Ostatnie kilka lat obfituje w zgłoszenia o rosnącej populacji niektórych gatunków zwierząt w lasach okalających Bydgoszcz. To nie tylko łosie i daniele, ale i wilki.
Wilcza prewencja
Obwieszczenia ostrzegające przed tymi ostatnimi pojawiły się w gminie Dąbrowa Chełmińska.
- We wrześniu zeszłego roku otrzymaliśmy informacje o ataku wilków na inwentarz w sołectwie Rafa - potwierdza Radosław Ciechacki, wójt gminy Dąbrowa Chełmińska. - W jednym z tamtejszych gospodarstw zagryzione zostało bydło. Przypadek zgłoszony został do Regionalnej Dyrekcji Ochrony Środowiska.
Na obwieszczeniach pojawiła się informacja o watasze wilków, składającej się z pięciu osobników.
[break]
- Od dziesiątków lat nie ma informacji, by w Polsce wilki zaatakowały człowieka, ale ostrożność jest wskazana - dodaje wójt. - Poza tym trudno odróżnić wilka od zdziczałego psa, a te ostatnie są groźne. Apelujemy do mieszkańców o ostrożność i dopilnowanie, by dzieci nie szły same do lasu.
Leśnicy potwierdzają
Wzrost populacji wilków w regionie potwierdza Regionalna Dyrekcja Lasów Państwowych w Toruniu.
- Mamy coraz częstsze sygnały o wilkach - mówi Mateusz Stopiński, rzecznik RDLP. - Część z nich zamieszkuje u nas, część migruje.
Przed dwoma laty zaobserwowano np. ślady watahy, zmierzającej przez zamarzniętą Wisłę w kierunku Borów Tucholskich.
- W naszym klimacie wilki mają zapewnione pożywienie - wyjaśnia Mateusz Stopiński. - Sarny, jelenie, daniele z okolic Laskowic Pomorskich, których mamy największą populację w Polsce. W połączeniu z rozległymi kompleksami leśnymi w regionie daje to dobry powód, by wilki tu zostały i się rozmnażały.
Rzecznik RDLP przypomina przypadki, kiedy w gospodarstwach atakowane były psy. Tak było choćby w Młyńcu pod Toruniem i na terenie gminy Dąbrowa Chełmińska.

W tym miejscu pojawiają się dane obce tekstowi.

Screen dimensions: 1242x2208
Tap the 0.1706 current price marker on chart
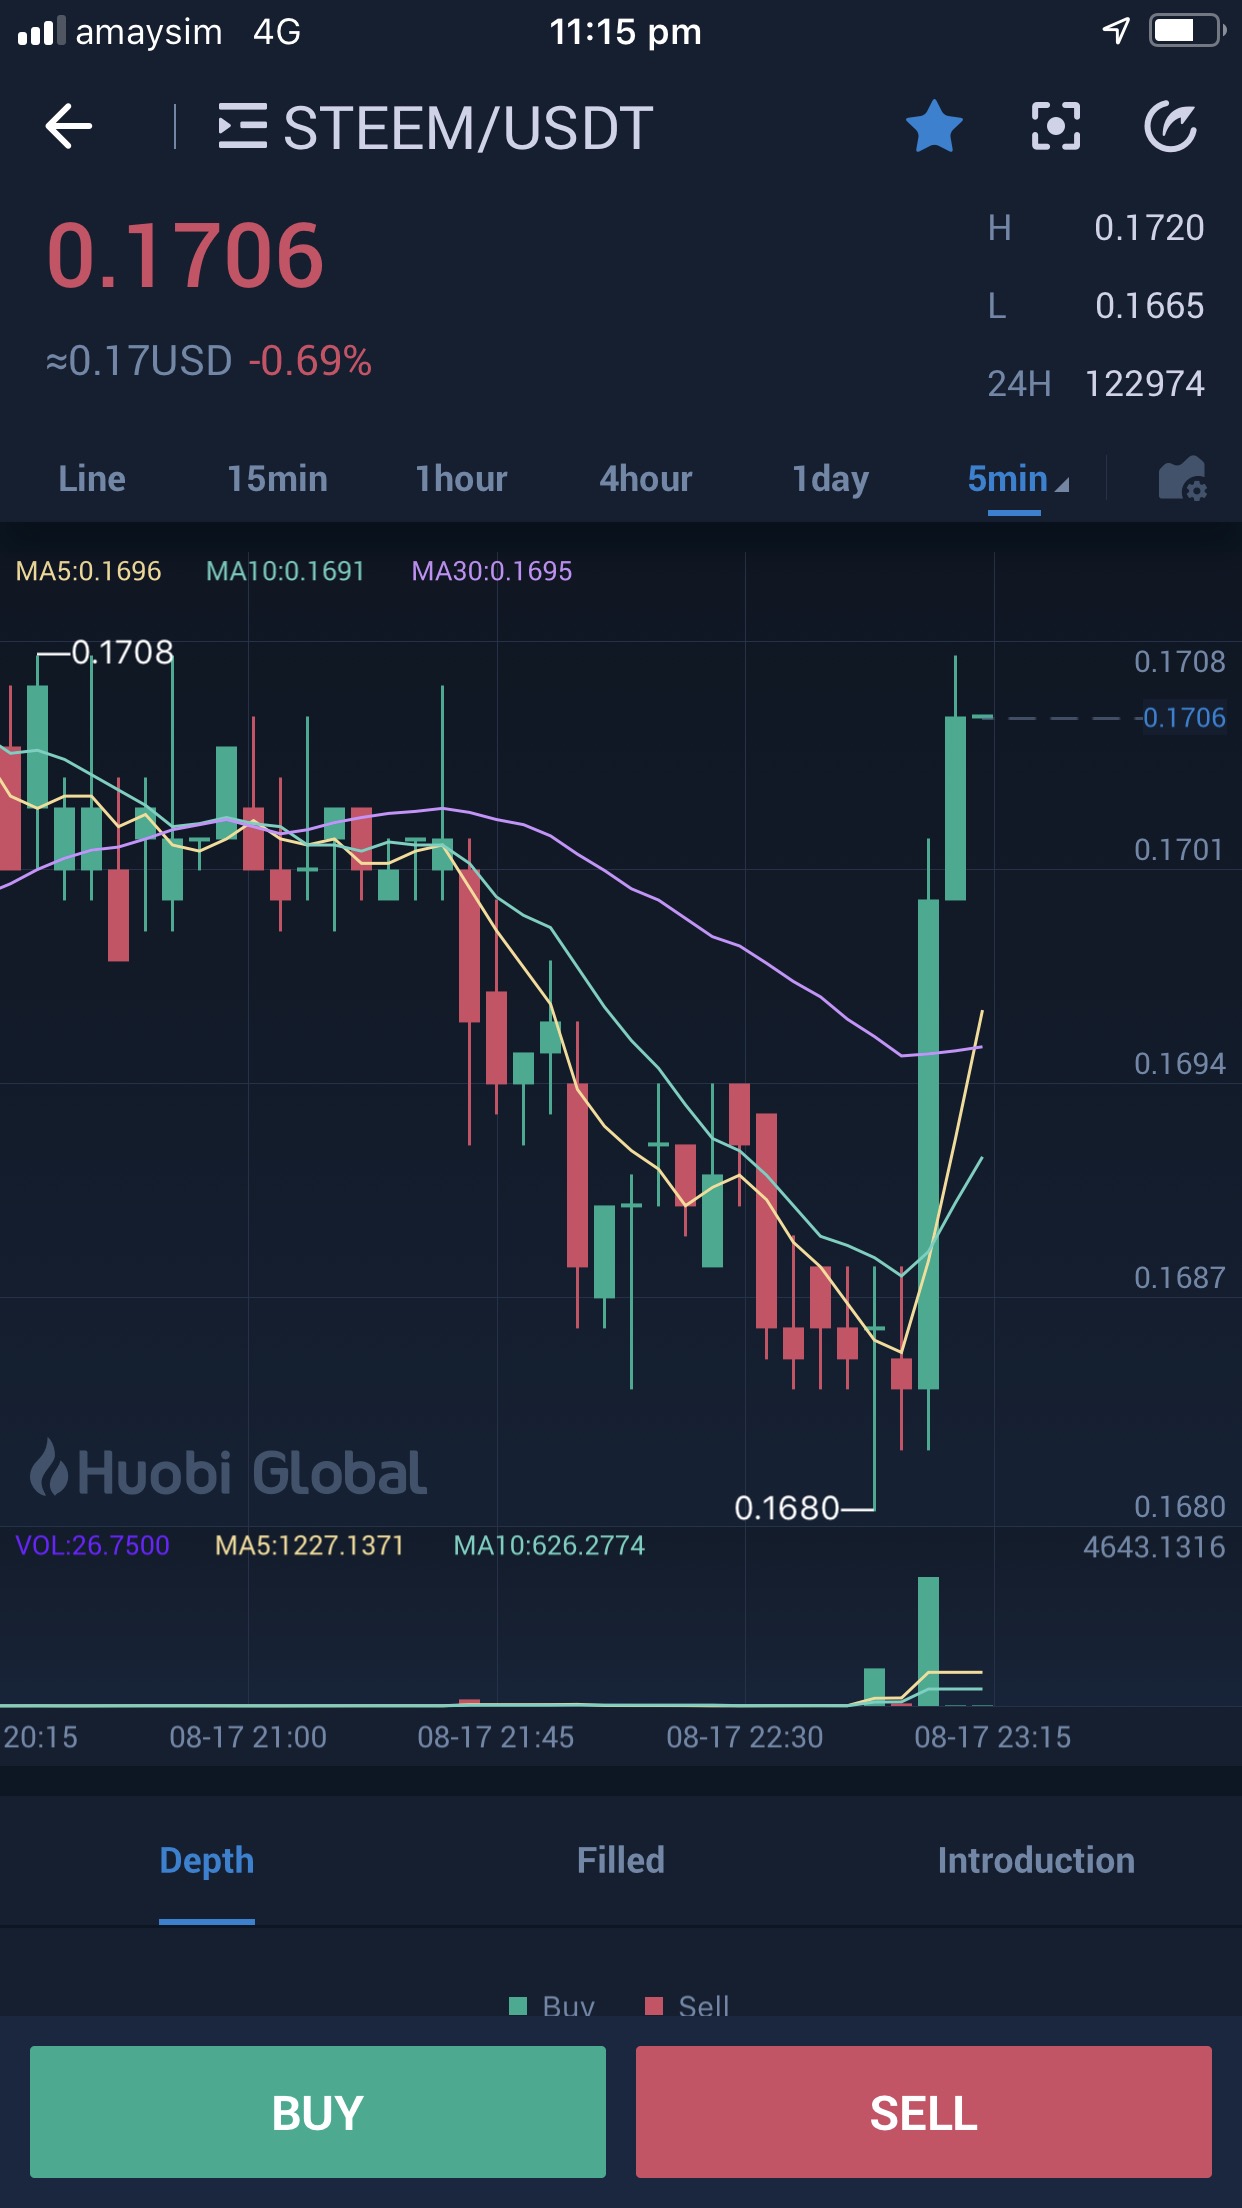pyautogui.click(x=1183, y=718)
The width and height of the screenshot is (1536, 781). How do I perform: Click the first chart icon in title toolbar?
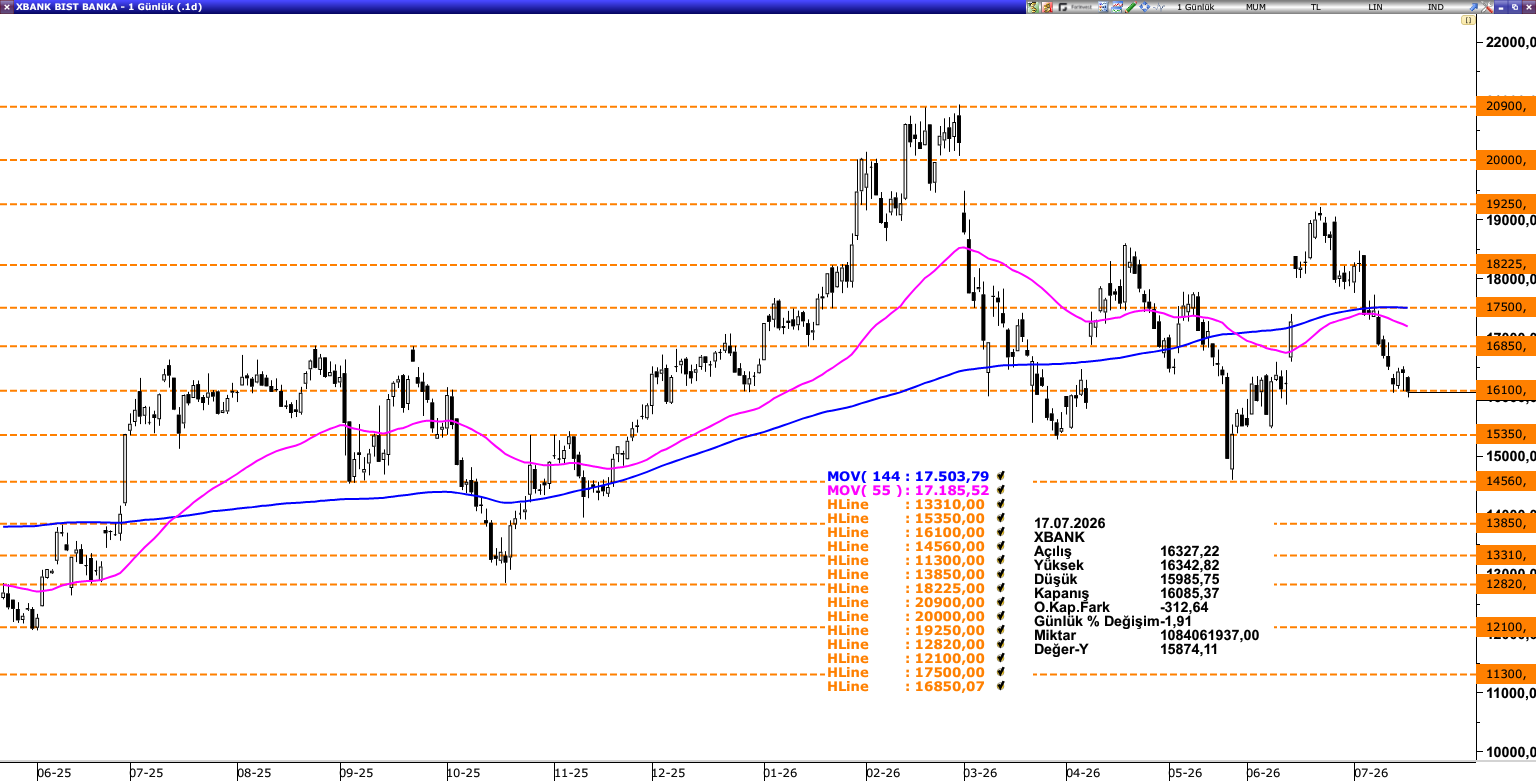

Regionalna Dyrekcja Ochrony Środowiska w Bydgoszczy otrzymała trzy zgłoszenia dotyczące szkód wyrządzonych przez wilki w pogłowiu zwierząt gospodarskich. Dwa zgłoszenia dotyczyły szkód powstałych w Rafie i zostały potwierdzone przez pracowników Regionalna Dyrekcja Ochrony Środowiska, a jedno zgłoszenie dotyczyło szkody powstałej w Kokocku, gmina Unisław.